Swarthmore is a top liberal arts college that has high expectations for themselves as a school, and for the students and faculty who make up their community.

Swarthmore does a great job of communicating what sets the school apart from other top liberal arts colleges – they know what they stand for, and what is important to them. Like a well crafted college essay, both the information session and the tour did a good job of helping me to identify what types of students Swarthmore is looking for, and what their values are as a community.

Swarthmore’s Quaker heritage and values are important to the school, not just as something to look back at, but also as something that’s actively integrated into students’ lives on a daily basis. For example, they talk about being intentional about giving students a voice and listening to it. To illustrate this, a student on the panel talked about being on a committee involved in hiring a new faculty member for the department she is majoring in, and how her voice, and that of the other student on the committee, had as much weight as the faculty voices on the committee. They also talked about the value of access, not just by being generous with financial aid, but also by making sure events on campus are free to students so that all students have the same access to all aspects of campus life.

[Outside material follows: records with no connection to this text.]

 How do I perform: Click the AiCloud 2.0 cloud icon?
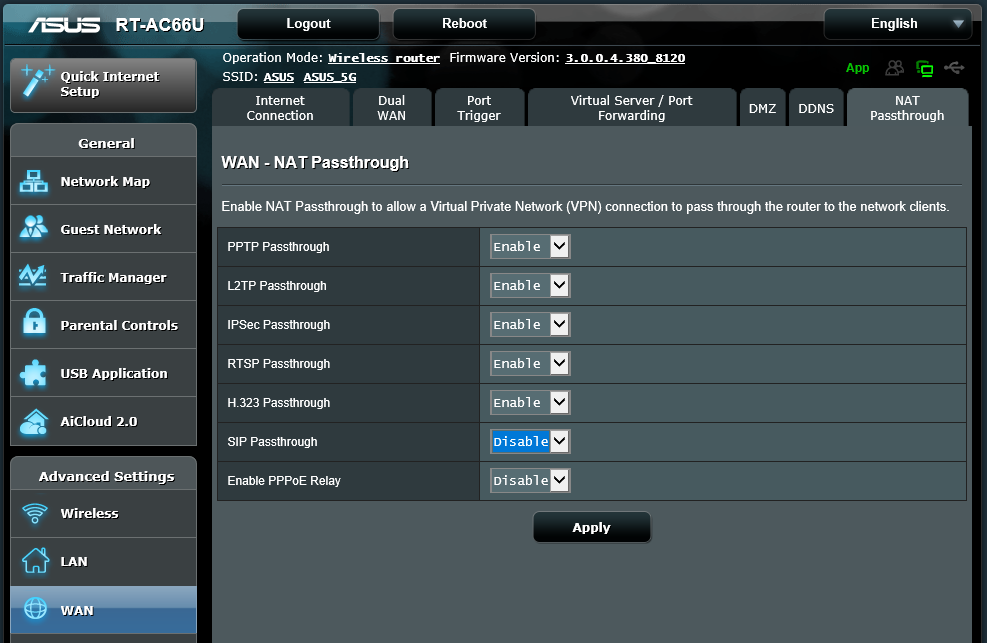coord(34,421)
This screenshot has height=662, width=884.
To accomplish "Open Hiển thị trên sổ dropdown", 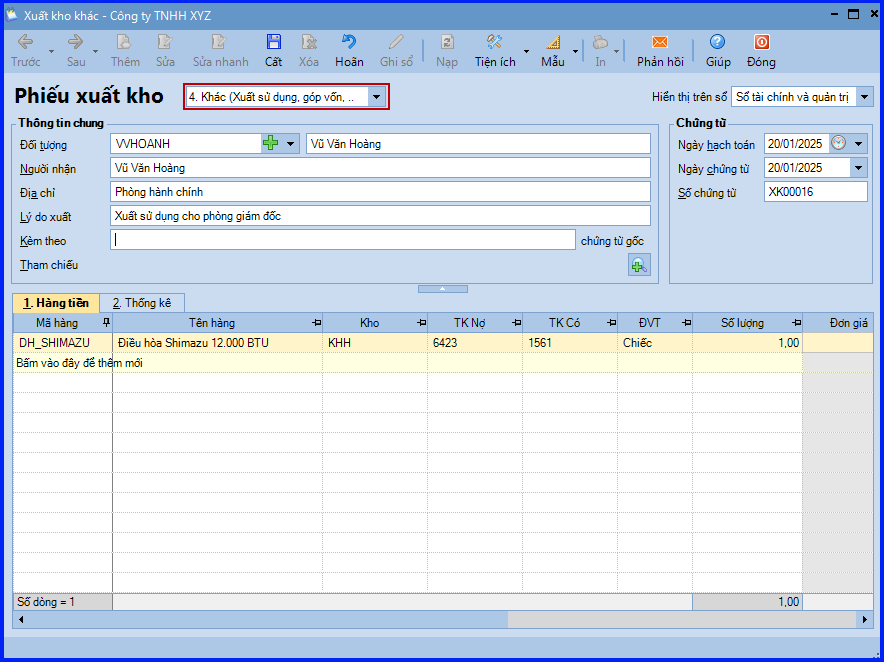I will click(864, 97).

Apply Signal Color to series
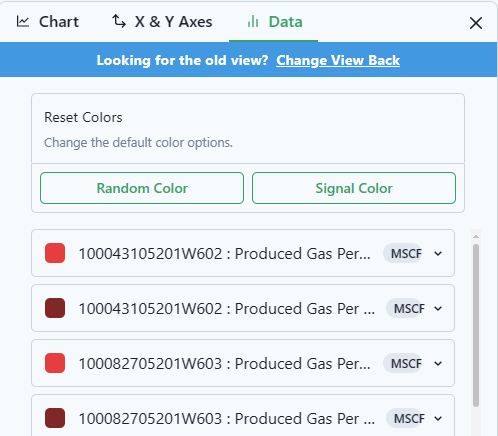tap(354, 188)
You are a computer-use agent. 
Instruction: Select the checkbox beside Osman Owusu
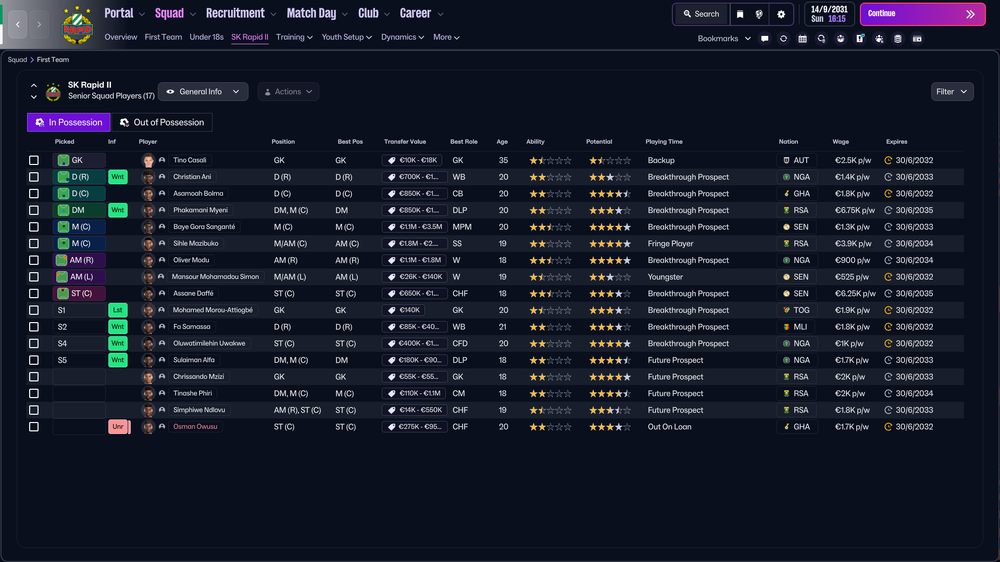pyautogui.click(x=34, y=427)
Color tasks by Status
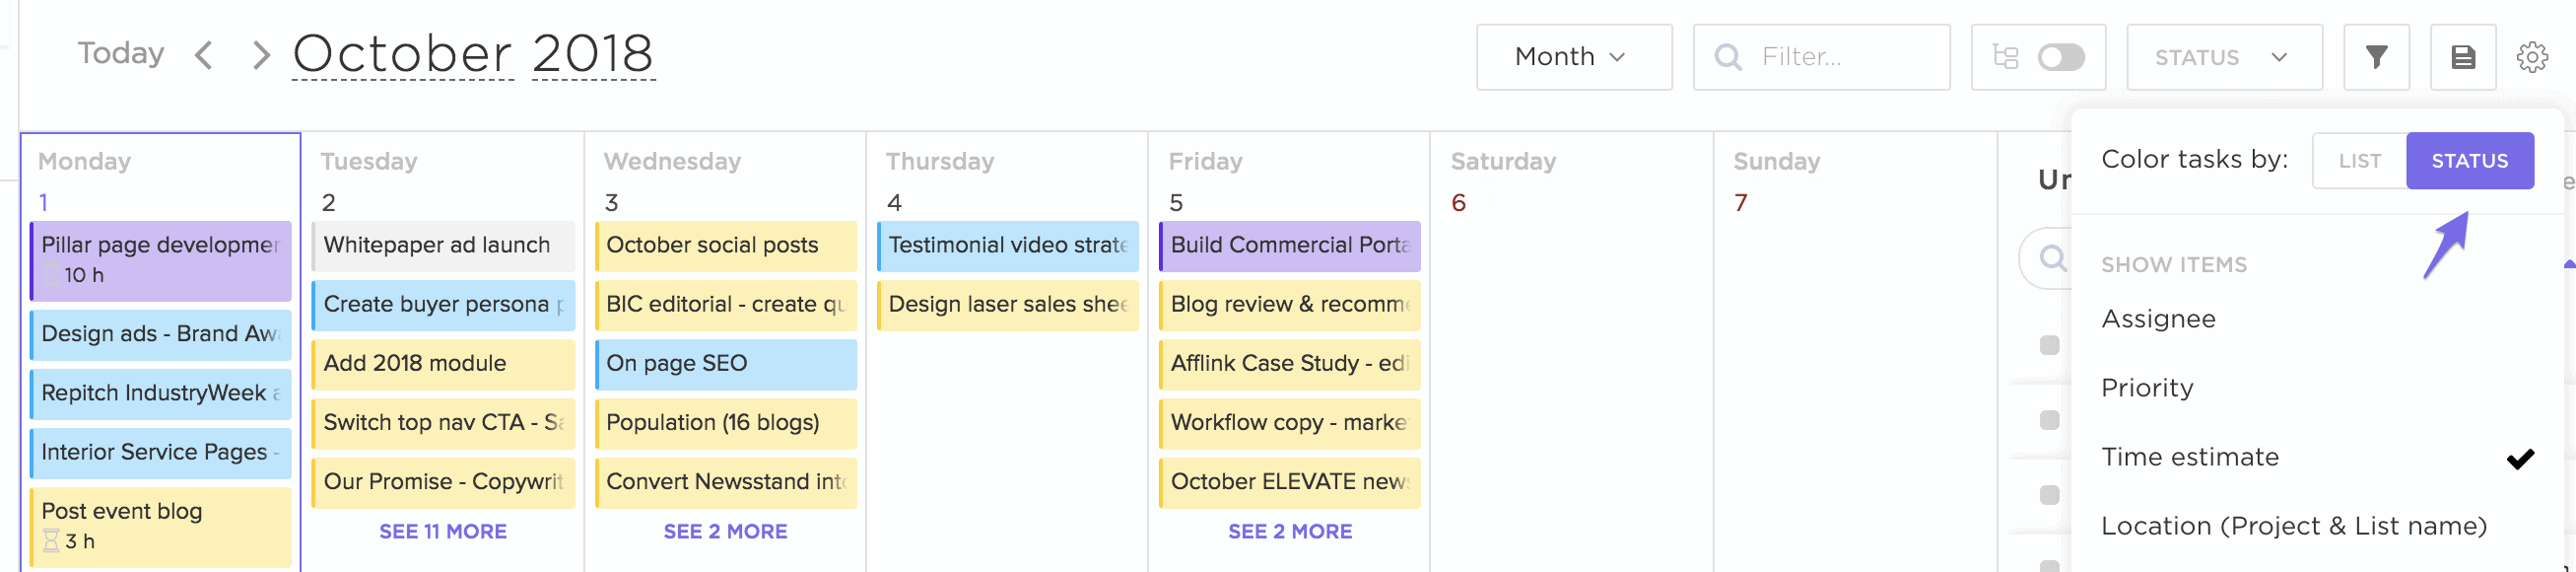Image resolution: width=2576 pixels, height=572 pixels. 2469,161
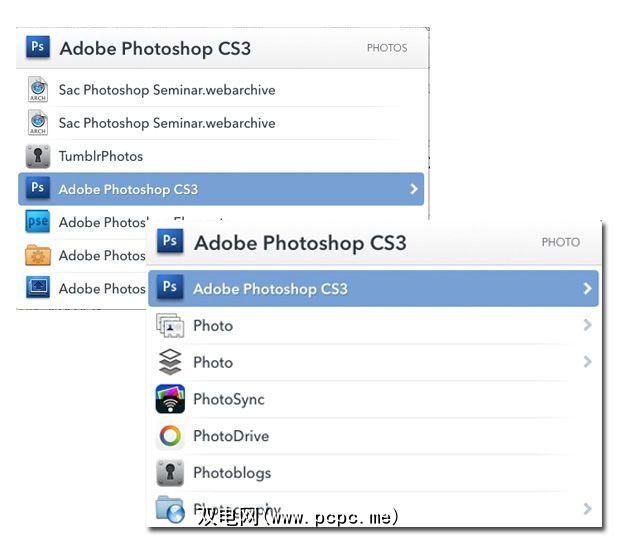Expand the second Photo result chevron
Screen dimensions: 640x540
587,362

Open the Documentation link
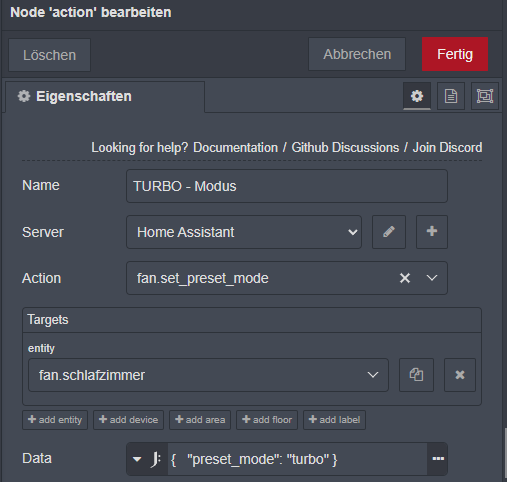tap(235, 147)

The campus itself is quite large, with a fair amount of walking between different parts of campus, and lots of open space, and the town of Swarthmore is very small (I would call it a hamlet, just a few small shops), so it’s quiet, but there’s a train station at the edge of campus, and you can be in downtown Philadelphia in 30 minutes.

Swarthmore is definitely academically rigorous, and students are attracted to the school for that feature. My tour guide talked about how she knew Swarthmore was the right school for her when she did an overnight visit and everyone was studying, and enjoying it. To help alleviate some of the stress that comes along with this, all classes are taken Pass/Fail during the first year. This give students the confidence to explore, and also encourages collaboration and conversation.